You Don’t Have To Be Mad To Work Here: A Psychiatrist’s Life – Dr Benji Waterhouse

Published By: Jonathan Cape
Pages: 288
Released On: 16/05/2024

A woman with bipolar flies from America in a wedding dress to marry Harry Styles.
A lorry driver with schizophrenia believes he’s got a cure for coronavirus.
A depressed psychiatrist hides his profession from his GP due to stigma.

Most of the characters in this book are his patients. Some of them are family. One of them is him.

Unlocking the doors to the psych ward, NHS psychiatrist Dr Benji Waterhouse provides a fly-on-the-padded-wall account of medicine’s most mysterious and controversial speciality.

Why would anyone in their right mind choose to be a psychiatrist? Are the solutions to people’s messy lives really within medical school textbooks? And how can vulnerable patients receive the care they need when psychiatry lacks staff, hospital beds and any actual cures?

You Don’t Have to Be Mad to Work Here explores these complicated questions from both sides of the doctor’s desk.

*****

Thanks to NetGalley and Jonathan Cape for the advanced copy of this title in return for an honest review.

::::::::::

Instructions:
• 1. Copy the part of the book blurb between "A lorry driver" and "any actual cures?", inclusive, word for word.
• 2. According to the book blurb, why does the depressed psychiatrist hide his profession from his GP?
The listing after this point comes from a different source than the book blurb.

Information supplied:

::::::::::

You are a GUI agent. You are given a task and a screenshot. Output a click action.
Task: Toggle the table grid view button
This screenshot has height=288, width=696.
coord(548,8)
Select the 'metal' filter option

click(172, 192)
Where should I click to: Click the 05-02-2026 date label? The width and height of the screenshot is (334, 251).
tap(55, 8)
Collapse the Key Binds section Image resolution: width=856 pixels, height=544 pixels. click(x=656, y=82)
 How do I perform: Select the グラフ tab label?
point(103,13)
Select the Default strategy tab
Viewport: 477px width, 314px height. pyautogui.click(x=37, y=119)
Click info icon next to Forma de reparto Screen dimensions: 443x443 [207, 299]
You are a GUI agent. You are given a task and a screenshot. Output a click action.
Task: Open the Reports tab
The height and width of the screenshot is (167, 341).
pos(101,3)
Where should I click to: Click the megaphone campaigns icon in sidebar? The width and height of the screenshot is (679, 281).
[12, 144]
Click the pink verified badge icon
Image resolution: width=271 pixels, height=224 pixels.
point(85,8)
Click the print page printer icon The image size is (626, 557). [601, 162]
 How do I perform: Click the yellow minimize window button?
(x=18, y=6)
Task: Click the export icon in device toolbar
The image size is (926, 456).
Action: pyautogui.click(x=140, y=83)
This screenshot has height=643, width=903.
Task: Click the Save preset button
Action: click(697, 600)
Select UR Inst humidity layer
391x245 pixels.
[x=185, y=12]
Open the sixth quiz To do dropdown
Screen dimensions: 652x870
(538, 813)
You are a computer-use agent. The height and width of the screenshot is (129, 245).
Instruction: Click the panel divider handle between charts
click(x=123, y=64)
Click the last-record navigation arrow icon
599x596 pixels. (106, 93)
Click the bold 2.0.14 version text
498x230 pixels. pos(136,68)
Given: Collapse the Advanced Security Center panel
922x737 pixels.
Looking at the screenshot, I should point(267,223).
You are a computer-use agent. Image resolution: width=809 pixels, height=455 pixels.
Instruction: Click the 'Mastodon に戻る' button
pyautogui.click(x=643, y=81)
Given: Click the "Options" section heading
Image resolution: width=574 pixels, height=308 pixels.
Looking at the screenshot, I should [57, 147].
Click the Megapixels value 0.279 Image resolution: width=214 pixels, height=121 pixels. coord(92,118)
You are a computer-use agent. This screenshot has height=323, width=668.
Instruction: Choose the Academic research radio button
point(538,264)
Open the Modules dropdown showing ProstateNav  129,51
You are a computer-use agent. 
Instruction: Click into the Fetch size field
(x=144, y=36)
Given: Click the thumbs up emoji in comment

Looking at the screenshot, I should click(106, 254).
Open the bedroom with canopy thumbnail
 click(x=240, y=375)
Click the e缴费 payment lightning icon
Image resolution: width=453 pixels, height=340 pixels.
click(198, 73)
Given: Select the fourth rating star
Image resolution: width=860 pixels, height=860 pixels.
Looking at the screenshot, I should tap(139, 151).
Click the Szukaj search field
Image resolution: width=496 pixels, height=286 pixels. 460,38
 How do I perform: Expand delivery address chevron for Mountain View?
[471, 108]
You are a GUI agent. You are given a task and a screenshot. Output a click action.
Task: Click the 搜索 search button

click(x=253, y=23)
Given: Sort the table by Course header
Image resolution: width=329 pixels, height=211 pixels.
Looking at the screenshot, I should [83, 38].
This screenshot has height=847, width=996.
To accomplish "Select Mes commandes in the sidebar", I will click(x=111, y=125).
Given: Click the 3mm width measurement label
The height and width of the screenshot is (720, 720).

::::::::::

Answers for the exercise:
• 1.
A lorry driver with schizophrenia believes he’s got a cure for coronavirus.
A depressed psychiatrist hides his profession from his GP due to stigma.

Most of the characters in this book are his patients. Some of them are family. One of them is him.

Unlocking the doors to the psych ward, NHS psychiatrist Dr Benji Waterhouse provides a fly-on-the-padded-wall account of medicine’s most mysterious and controversial speciality.

Why would anyone in their right mind choose to be a psychiatrist? Are the solutions to people’s messy lives really within medical school textbooks? And how can vulnerable patients receive the care they need when psychiatry lacks staff, hospital beds and any actual cures?

• 2. He hides it because of stigma.